No les canso pero no me resisto a señalar que Platón se opone al texto escrito frente a la oralidad pero, ahí el detalle importante, lo hace por escrito. Las razones de Sócrates, lo que dijo, se habrían perdido si no fuera por el texto que compuso Platón que, ese sí, ha llegado hasta nosotros con el título de Fedro.

Hay modos de escribir que permiten hacer pensar al lector porque no transmiten consignas, no repiten lemas, etiquetas o hashtags sino inicitaciones, pensamiento viviente.

El texto impreso, incluso después de que Gutenberg permitiera su producción industrial, ha mantenido algo de aquello. Un libro, una opinión en un periódico, tiene el marchamo de haber sido pensado, ponderado, sometido a criba y análisis. Y sólo se ha dado a la imprenta aquello que tiene peso y supera la crítica.

Y de ahí que hoy el texto escrito, el dios Theut y el ministro avatar parecen haber ganado la partida a la oralidad. Porque hablar, lo hace cualquiera. Es verdad que el papagayo pronuncia palabras y lo mismo hace, según cuenta Salinas, quien pena con La voz a ti debida. Pero no es lo mismo.

Cuando se acuñó la expresión vox populi, vox Dei hacía tiempo que los dioses había perdido la costumbre de pasearse entre nosotros y, por eso, la fórmula suena solemne. Decir que la voz del pueblo es la voz de Dios, es asunto serio. Tiene sus defensores, como Maquiavelo; y también detractores (Alcuino de York advierte a Carlomagno contra ella) y contra el llamado argumento ad populum o falacia populista.

Así como en el caso del texto escrito hay una cierta criba, no ocurre lo mismo con la palabra. Porque la laxitud con la que se habla en la barra del bar no tiene nada que ver con el rigor que cabe esperar en el conferenciante, porque la palabra recitada por el poeta dista del exabrupto y, para terminar, la fuerza del insulto es muy otra a la fuerza del argumento.

Ocurre que el hablar se reviste con diversos ropajes. Se puede ser desmañado o preciso. De Gorgias a Perelman hay, por eso, un intento de dotar de rigor a la oralidad porque eso tan común de hablar puede hacerse al tuntún pero puede también dotarse de estructura y ritmo, belleza y rigor. Y conviene cuidar lo que se dice, no porque se crea a pie juntillas aquello de vox populi, vox Dei sino porque hablar al tuntún es de tontos y el nivel de tontuna empieza a saturar a estas alturas.

Si hacemos caso a Arcadi Espada, habría que considerar los hashtags, tuits y demás como una modalidad de habla (de hecho, como saben, se pueden escribir hablándole al móvil), pero no una clase cualquiera.
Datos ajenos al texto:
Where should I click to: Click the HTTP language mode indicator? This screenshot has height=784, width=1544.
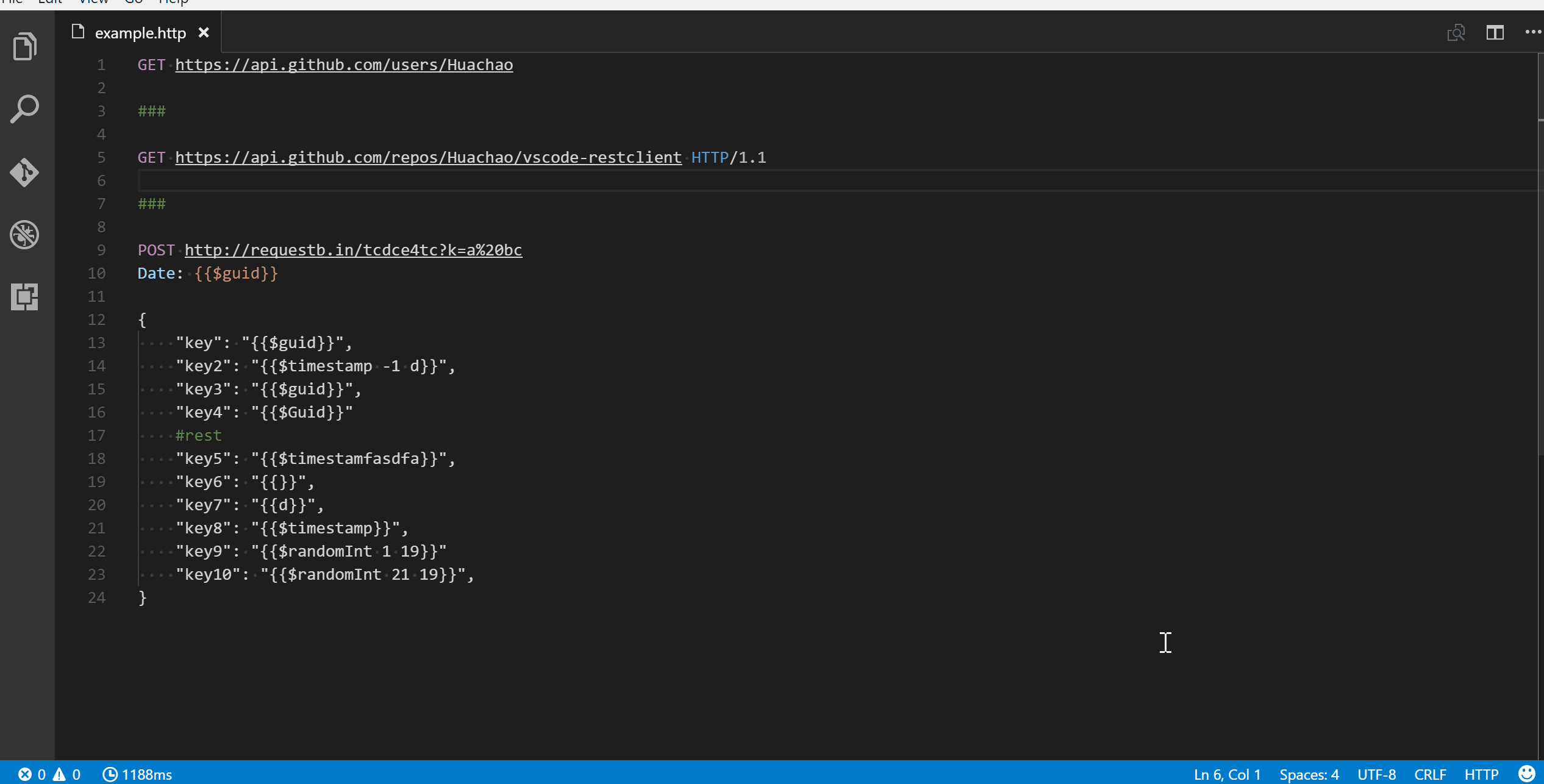(1481, 774)
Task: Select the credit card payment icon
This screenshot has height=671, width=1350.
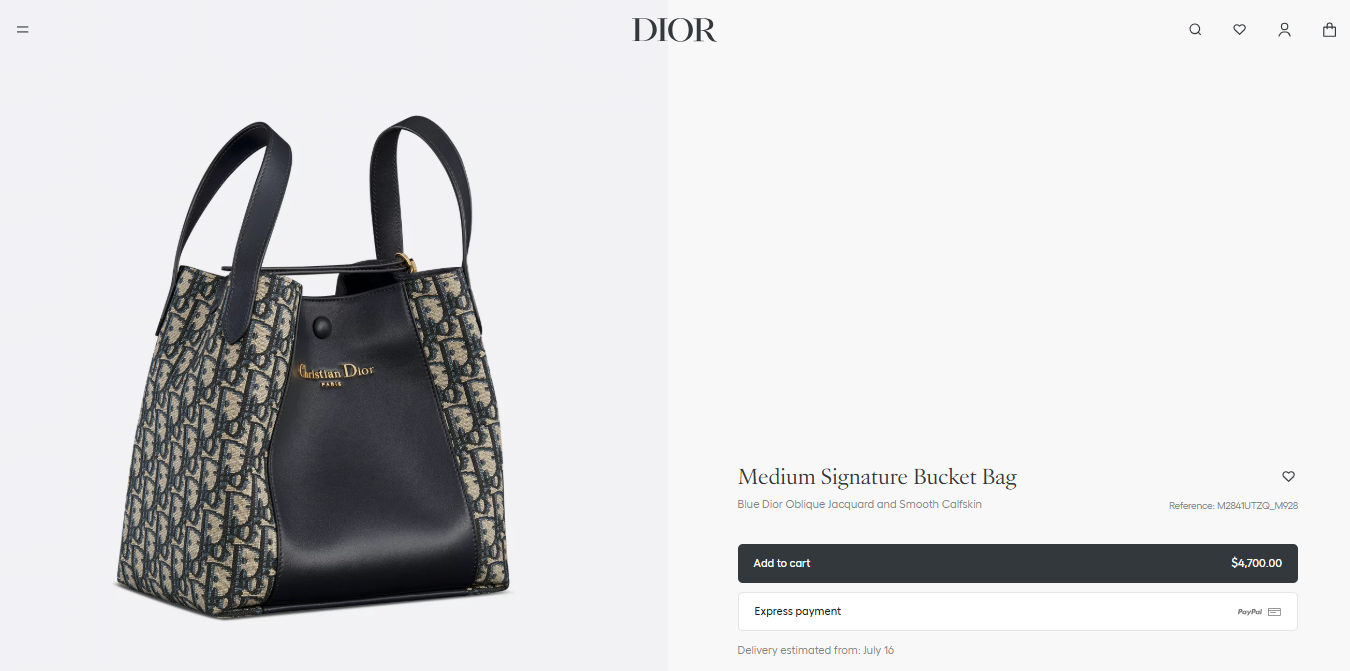Action: pyautogui.click(x=1274, y=612)
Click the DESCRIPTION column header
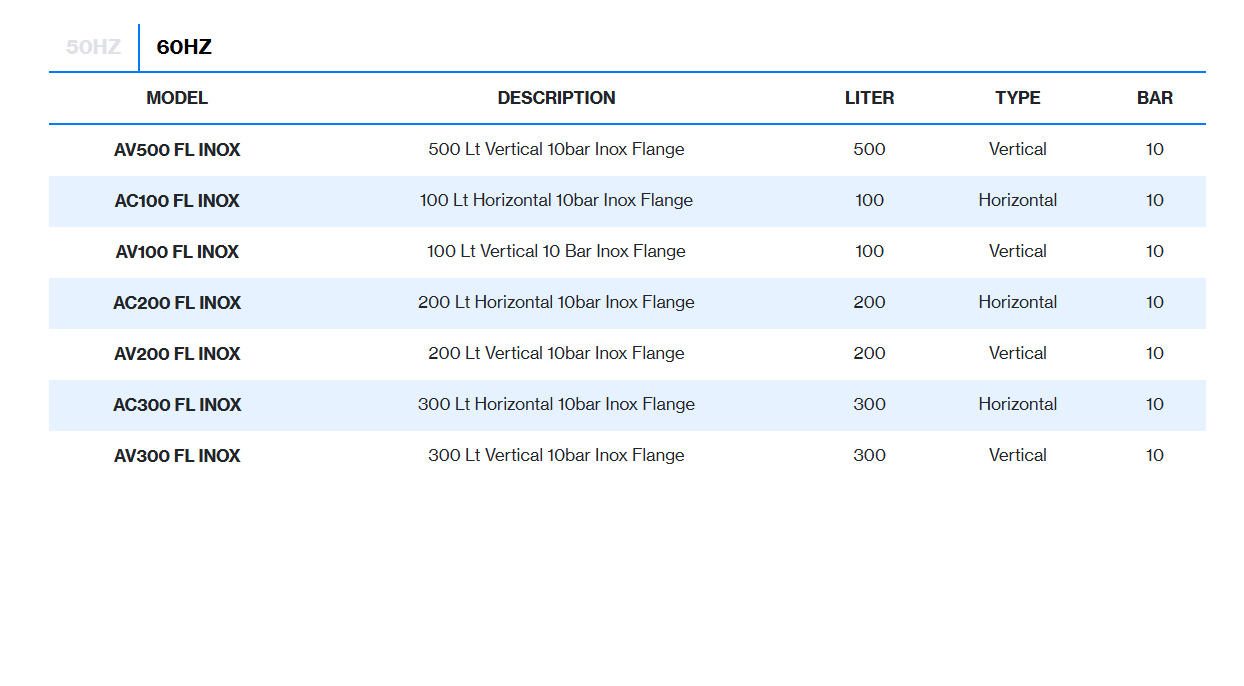Viewport: 1244px width, 686px height. click(556, 98)
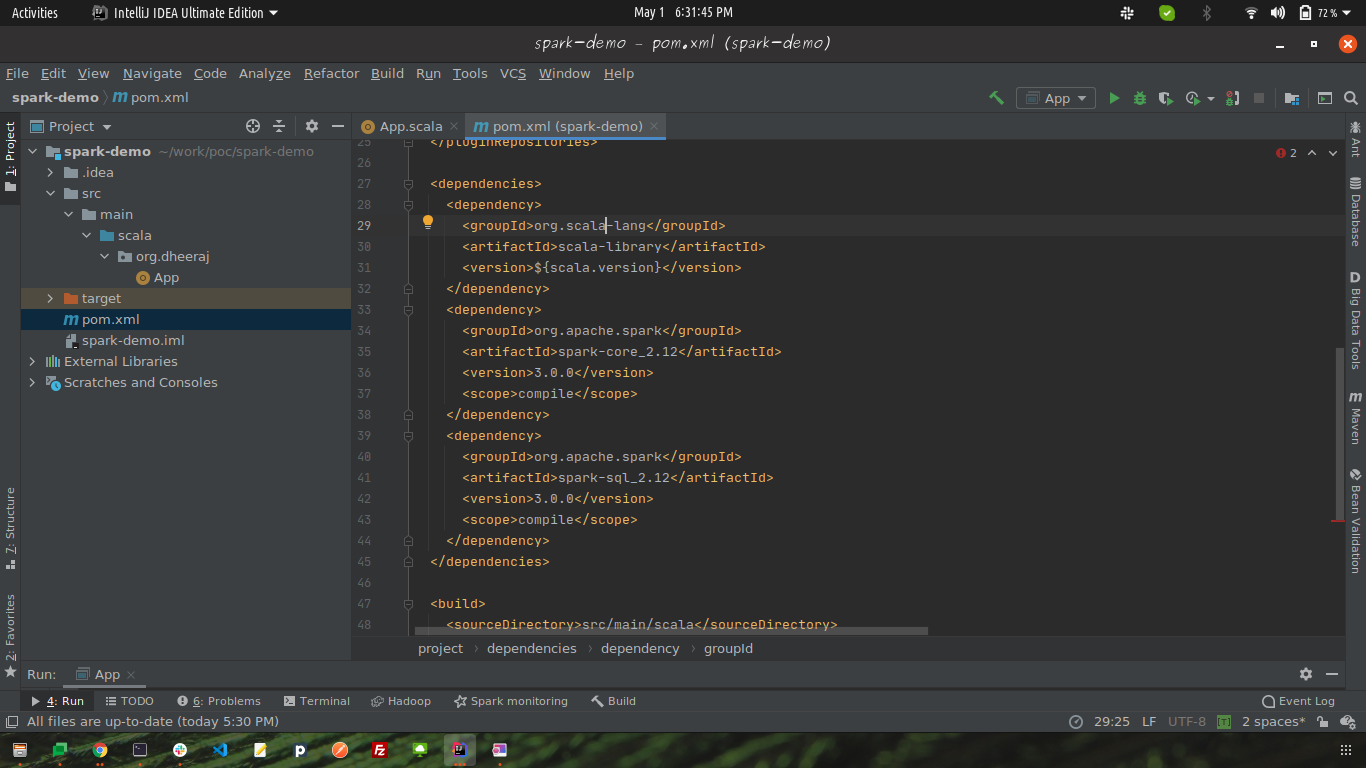Toggle the Database tool window sidebar button

coord(1355,211)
Transmiten, por el contrario, el habla inmediata, espontánea, sin procesar, sin pasar por la elaboración de la retórica, el buen tuntún.

De modo que la panacea que vocean los tecnólogos del aprendizaje (los Tic y las Tac), después de tantas vueltas, era eso: la vuelta a la naturaleza, el rechazo del artificio, de la cultura en suma (aquello que en el ideal liberal transmitía la escuela: instrucción).

Pero siempre nos quedará el humor o la malafollá, según como pinte el tuit, vox Dei inequívocamente. Y con esos elementos y esos instrumentos me parece que se van a cocinar las elecciones cuyo pistoletazo de salida se da hoy. ¿Triunfará el humor? ¿Lograrán transmitir ilusión para conservar lo valioso que hemos construido juntos o vencerá la inmadurez de desmelenarse y mandar todo a tomar viento? ¿Movilizarán la esperanza de mantener y mejorar el estado de bienestar o nos olvidaremos que nuestra cultura es tan valiosa como frágil y que, como toda construcción humana, puede irse al garete? Síganlo con los tuits o piénselo informándose en la prensa: usted elige, usted vota.